Say what you will about the manipulation of facts in a Michael Moore-directed documentary, but the man knows how to tell compelling stories. Critics accuse him of hogging too much face time, mounting attack interviews, and staging publicity stunts, and they would all be right. But his films resonate. Not only does Moore cover hot-button issues in his films, but he has an uncanny ability to tap into a collective consciousness. He does this by telling stories.
Larry Charles and Bill Maher have a similar ferocity with which they attack the tenets of organized religion in “Religulous,” but they still have a lot to learn about what makes a movie engaging from beginning to end.
Charles is best known (now that “Seinfeld” is off the air) for directing “Borat,” that shocking, masterful satire of American culture that was such an unexpected hit two years ago. But he inherited that movie from another director, and had a star (Sacha Baron Cohen) and writing team (nominated for an Oscar) who had already pioneered the film’s fake-reality docudrama style on a TV show (“Da Ali G Show”).
As director of “Religulous,” Charles strings together a series of interviews that Maher conducts with religious leaders and followers from all over the world. As director, he is often seen on camera, accidentally in the background of a take or maybe on purpose—the reasons for it don’t matter. What does matter is that it is indicative of the sloppily thrown-together mess that’s passing for a movie here—which is not to say there isn’t a lot of interesting material covered during the film. There is.
Maher isn’t just skeptical of the existence of God, he is downright appalled at the way that religion has ingrained itself into the fabric of society. The talking snake and Garden of Eden legend pass for “fact” these days, and that makes Maher sick. This is the true face of normalcy? Each interview that he conducts starts out politely enough, be it at a portable chapel in a truck stop or a creepy theme park dedicated to Bible stories, but it is apparent that he’s just waiting for something to offend him so he can turn on his angry stand-up routine.
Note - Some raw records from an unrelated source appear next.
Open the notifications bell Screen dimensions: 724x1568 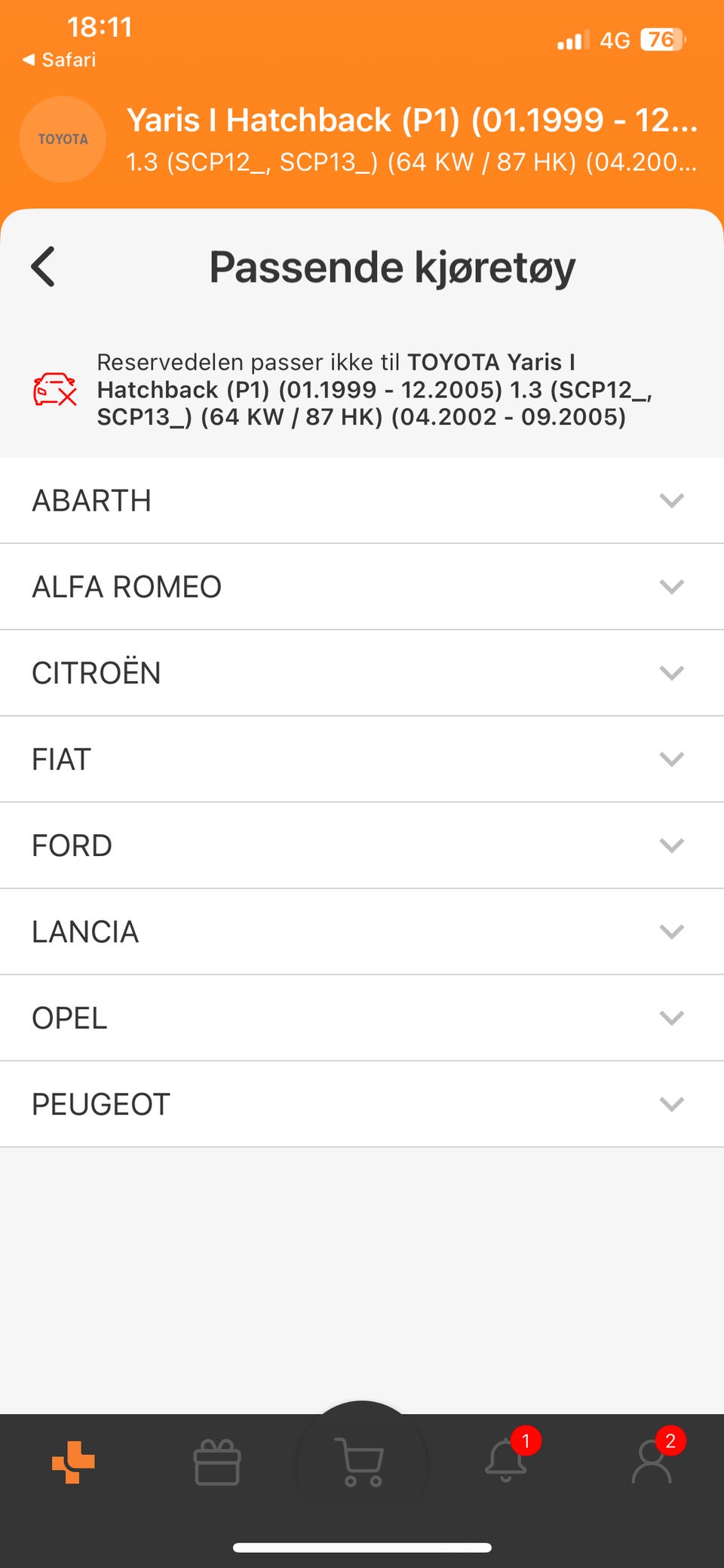[x=505, y=1460]
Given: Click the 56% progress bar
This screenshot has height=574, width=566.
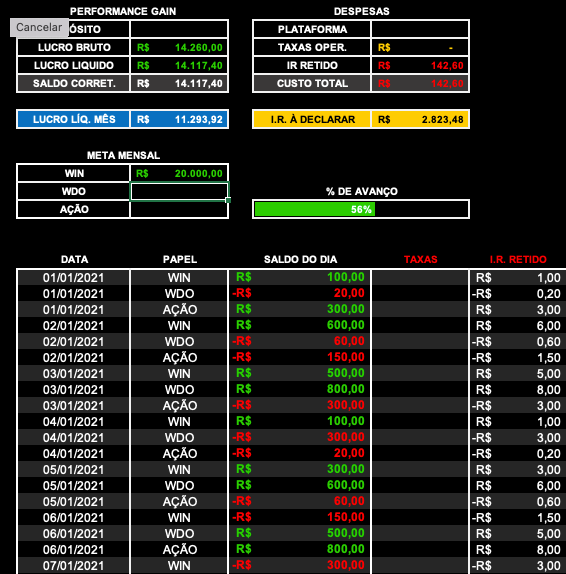Looking at the screenshot, I should pos(361,209).
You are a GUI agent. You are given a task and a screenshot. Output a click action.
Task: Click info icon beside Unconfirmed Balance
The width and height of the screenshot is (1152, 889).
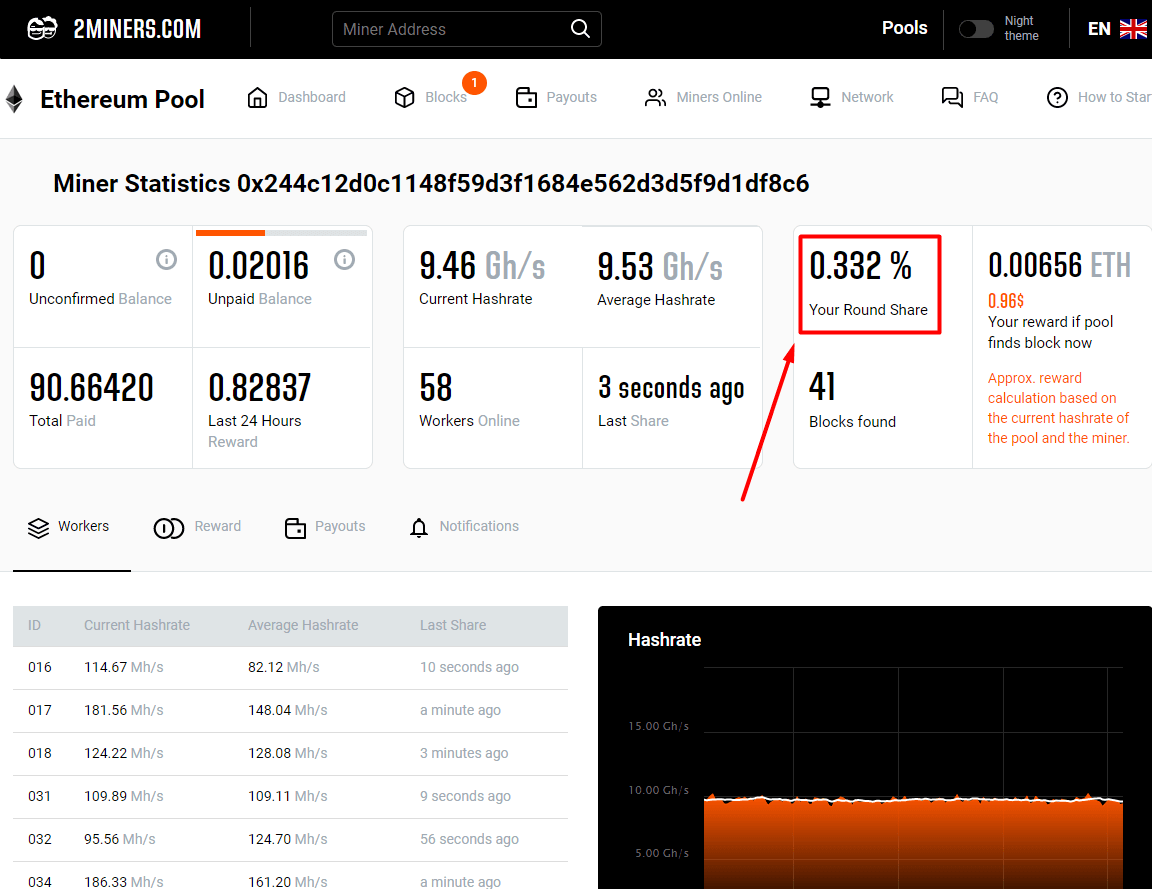point(166,260)
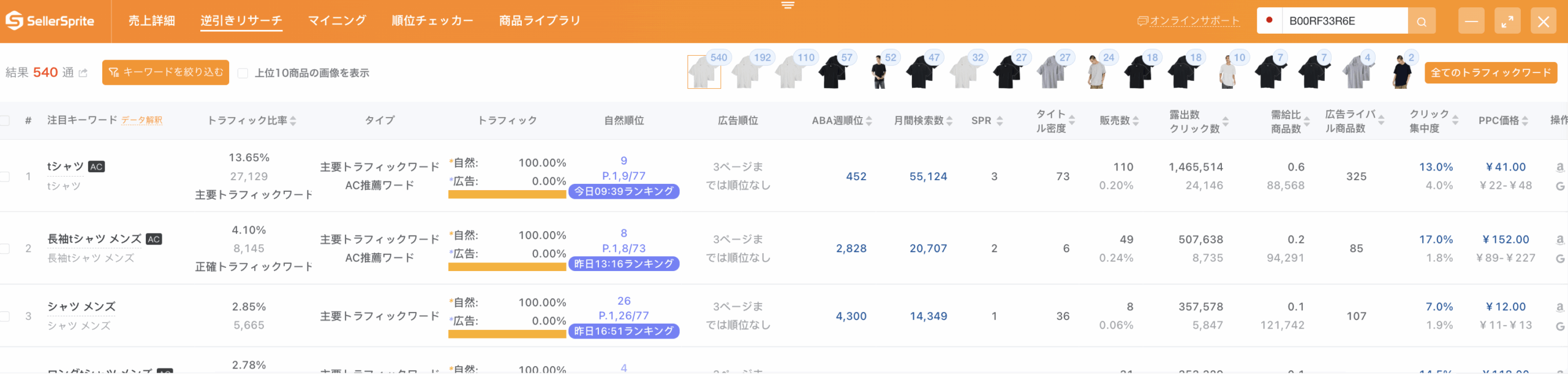Click the SellerSprite logo icon
The image size is (1568, 374).
pyautogui.click(x=13, y=20)
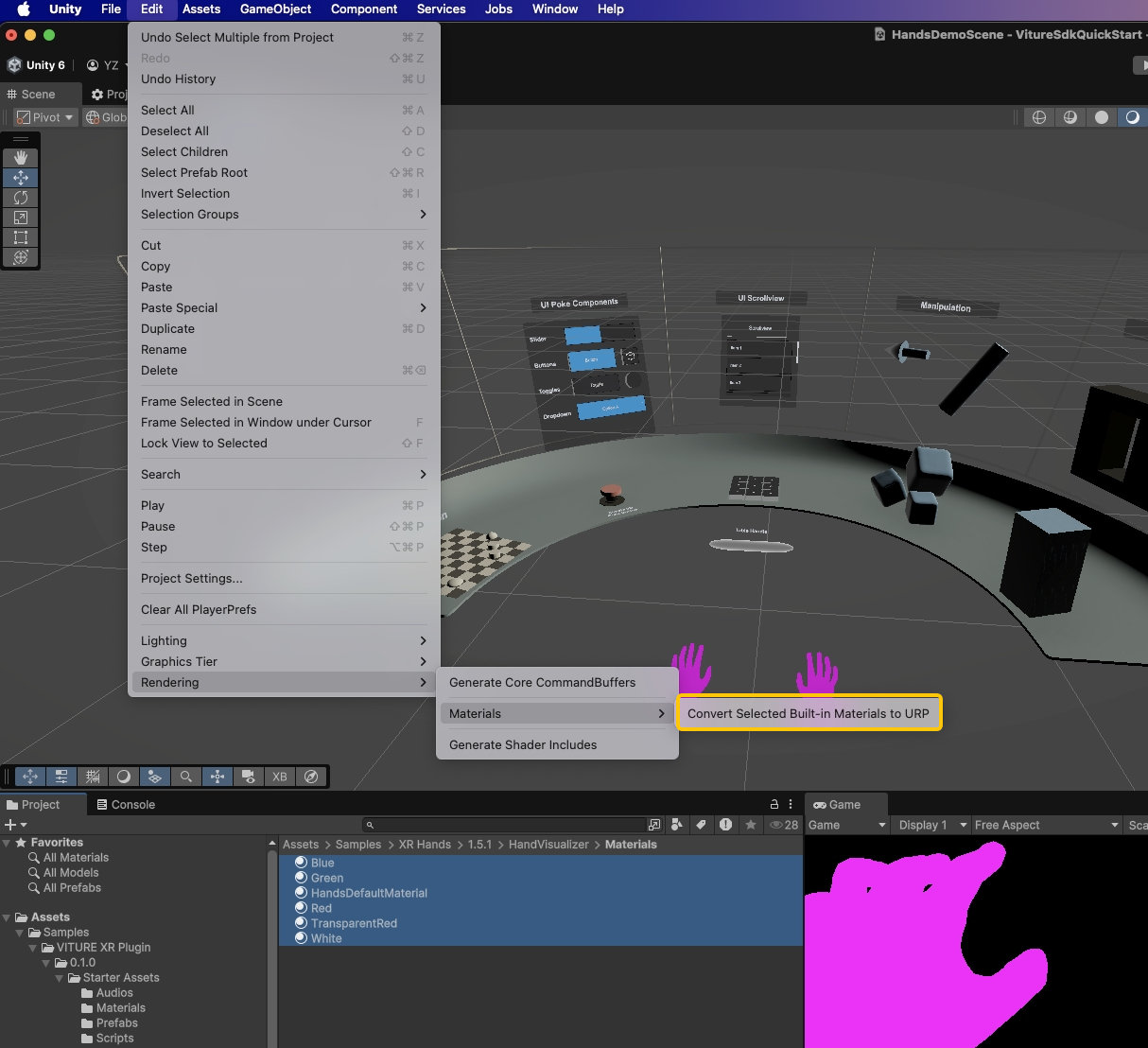Select the Scale tool
1148x1048 pixels.
click(21, 218)
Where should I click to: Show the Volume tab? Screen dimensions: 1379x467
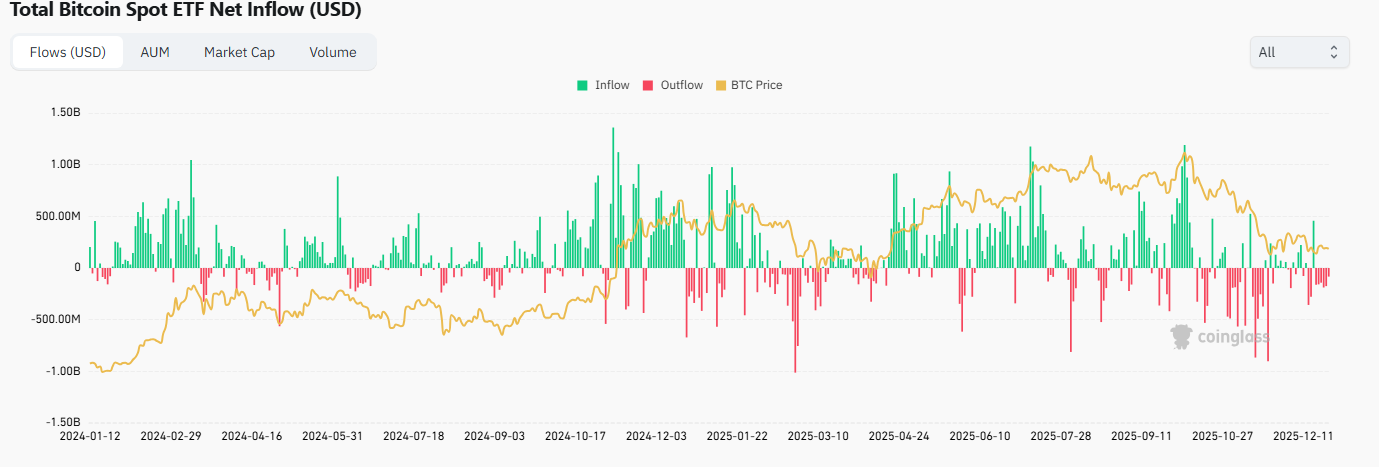(x=333, y=52)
It is a good routine. At his best, he has the bewildered incredulousness of George Carlin. At his worst, he’s as self-righteous as his targets. Maher has his Bible facts down. What is unsettling about the movie is that his subjects, as a general rule, don’t have theirs. The biggest feeling I took away from the film isn’t a new one, but I am surely convinced of it now. Very few people really know what the Bible says—they just use it to fit their means and goals. Hate gays? Proof in the Bible. Love gays? Proof in the Bible. The one thing we can definitely count on is that the book was written and changed by countless numbers of authors and can be interpreted in many different ways. That makes believers who think they are sticking to the ultimate “Word of God” look even more ridiculous.
So Maher has a pretty easy time making fools of fundamentalists. Many hang themselves with their own rope. There are enough effective interviews—where Maher’s subjects don’t even realize how hypocritical they are—to make “Religulous” more than a passing curiosity and a true reflection of our current regressive culture. The problem is that Maher comes off just as pompus as the pious mass he is confronting.
When Maher does get an interviewee who is aware enough to admit and joke around about the inconsistencies of the good Book (there are at least two of these people in the movie), Charles cuts the interview short and moves on to easier marks. A deeper look into the contradictions of ancient texts and modern beliefs would have been nice. Just finding out how church leaders balance their faith with the hard-won facts of science would have made “Religulous” more than a pissed off skeptic’s stand-up routine.
But if the release of this movie opens doors to a debate that most of the world seems unwilling to even approach, then perhaps “Religulous” has accomplished something. It’s too bad, though, that it could have been so much more effective with some actual stories to draw an audience in.